_ENTRIES SUPPLIED_
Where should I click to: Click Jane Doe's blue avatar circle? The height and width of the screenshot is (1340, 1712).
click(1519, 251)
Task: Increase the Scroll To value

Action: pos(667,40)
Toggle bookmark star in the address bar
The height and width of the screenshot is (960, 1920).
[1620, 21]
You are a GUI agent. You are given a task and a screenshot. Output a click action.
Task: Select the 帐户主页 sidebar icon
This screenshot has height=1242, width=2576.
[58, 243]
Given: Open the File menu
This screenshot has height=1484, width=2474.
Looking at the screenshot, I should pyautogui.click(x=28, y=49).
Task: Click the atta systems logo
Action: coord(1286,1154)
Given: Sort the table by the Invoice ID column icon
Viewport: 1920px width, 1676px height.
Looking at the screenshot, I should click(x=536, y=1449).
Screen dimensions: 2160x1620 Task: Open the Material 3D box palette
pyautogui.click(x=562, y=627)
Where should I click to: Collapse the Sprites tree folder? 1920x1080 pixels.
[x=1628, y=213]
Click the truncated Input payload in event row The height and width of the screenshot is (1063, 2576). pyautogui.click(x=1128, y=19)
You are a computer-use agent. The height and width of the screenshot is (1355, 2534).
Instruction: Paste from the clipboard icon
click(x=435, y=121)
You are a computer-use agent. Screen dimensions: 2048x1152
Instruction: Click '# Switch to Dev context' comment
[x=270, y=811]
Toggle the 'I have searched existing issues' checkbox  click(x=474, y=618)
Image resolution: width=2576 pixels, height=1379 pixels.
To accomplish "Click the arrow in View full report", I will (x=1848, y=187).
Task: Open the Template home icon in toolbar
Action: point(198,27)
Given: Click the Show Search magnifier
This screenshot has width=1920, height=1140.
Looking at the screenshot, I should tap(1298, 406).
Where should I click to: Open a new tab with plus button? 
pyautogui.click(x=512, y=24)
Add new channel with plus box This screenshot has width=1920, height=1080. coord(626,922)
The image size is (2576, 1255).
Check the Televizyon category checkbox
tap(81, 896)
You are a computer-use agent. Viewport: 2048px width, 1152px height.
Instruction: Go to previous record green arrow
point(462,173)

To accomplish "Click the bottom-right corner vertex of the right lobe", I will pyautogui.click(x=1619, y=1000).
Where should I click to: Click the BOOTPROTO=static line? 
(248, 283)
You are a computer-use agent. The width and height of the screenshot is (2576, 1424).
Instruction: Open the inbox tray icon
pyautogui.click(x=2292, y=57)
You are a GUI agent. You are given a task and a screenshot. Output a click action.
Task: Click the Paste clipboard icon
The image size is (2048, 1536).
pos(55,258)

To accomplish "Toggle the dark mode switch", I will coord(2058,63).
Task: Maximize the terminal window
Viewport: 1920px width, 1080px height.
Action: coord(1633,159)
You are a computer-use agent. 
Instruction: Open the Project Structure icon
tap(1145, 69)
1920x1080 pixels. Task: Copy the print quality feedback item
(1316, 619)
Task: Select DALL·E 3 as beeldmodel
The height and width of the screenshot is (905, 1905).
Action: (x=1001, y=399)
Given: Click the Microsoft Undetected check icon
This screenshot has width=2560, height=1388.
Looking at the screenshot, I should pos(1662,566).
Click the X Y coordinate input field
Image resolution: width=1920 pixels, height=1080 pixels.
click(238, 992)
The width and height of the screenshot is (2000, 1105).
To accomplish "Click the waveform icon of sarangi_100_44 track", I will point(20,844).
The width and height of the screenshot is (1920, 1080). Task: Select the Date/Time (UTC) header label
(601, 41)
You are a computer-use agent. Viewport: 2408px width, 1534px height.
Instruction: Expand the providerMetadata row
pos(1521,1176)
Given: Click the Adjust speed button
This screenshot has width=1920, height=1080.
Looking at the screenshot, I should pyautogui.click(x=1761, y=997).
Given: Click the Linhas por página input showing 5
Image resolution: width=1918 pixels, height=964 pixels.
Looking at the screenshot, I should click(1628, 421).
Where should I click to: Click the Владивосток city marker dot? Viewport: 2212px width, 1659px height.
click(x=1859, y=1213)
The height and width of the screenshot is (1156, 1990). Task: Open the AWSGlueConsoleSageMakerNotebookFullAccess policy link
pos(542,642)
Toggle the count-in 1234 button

_EXERCISE BRIEF_
Wherever the word "Toggle" appears in the records above, copy that line.

_ANSWER SPACE_
Toggle bookmark star in the address bar
Toggle the 'I have searched existing issues' checkbox  click(x=474, y=618)
To accomplish "Toggle the dark mode switch", I will coord(2058,63).
Toggle the count-in 1234 button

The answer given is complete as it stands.